What you are asked to do>
Repeat exactly every line that comes at or after the line containing "Viewport: 1284px width, 715px height.", through the end of the entries below.

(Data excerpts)

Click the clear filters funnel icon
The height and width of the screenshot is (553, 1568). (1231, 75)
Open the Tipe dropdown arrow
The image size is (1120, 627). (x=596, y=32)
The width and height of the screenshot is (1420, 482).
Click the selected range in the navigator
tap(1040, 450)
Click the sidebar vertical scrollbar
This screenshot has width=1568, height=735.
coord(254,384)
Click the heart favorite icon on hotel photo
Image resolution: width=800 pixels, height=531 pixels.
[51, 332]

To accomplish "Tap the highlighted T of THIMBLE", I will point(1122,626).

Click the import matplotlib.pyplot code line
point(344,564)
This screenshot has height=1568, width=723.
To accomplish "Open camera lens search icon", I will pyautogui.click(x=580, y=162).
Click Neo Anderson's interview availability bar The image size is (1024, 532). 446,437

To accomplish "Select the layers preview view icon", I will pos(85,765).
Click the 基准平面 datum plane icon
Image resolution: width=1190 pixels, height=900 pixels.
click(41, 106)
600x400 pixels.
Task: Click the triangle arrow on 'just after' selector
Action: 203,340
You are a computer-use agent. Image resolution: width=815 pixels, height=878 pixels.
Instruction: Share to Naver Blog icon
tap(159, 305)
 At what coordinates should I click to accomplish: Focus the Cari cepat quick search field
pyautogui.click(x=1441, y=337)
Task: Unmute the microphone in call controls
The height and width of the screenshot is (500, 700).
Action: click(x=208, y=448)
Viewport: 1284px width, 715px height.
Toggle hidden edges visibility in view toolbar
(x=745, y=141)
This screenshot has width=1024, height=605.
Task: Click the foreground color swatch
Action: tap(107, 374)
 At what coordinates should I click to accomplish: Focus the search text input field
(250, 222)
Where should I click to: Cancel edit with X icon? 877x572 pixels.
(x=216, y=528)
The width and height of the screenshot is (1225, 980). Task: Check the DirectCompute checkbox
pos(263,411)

Response to the exercise>
Viewport: 1284px width, 715px height.
Toggle hidden edges visibility in view toolbar
(x=745, y=141)
This screenshot has width=1024, height=605.
Task: Click the foreground color swatch
Action: tap(107, 374)
 At what coordinates should I click to accomplish: Focus the search text input field
(250, 222)
Where should I click to: Cancel edit with X icon? 877x572 pixels.
(x=216, y=528)
The width and height of the screenshot is (1225, 980). Task: Check the DirectCompute checkbox
pos(263,411)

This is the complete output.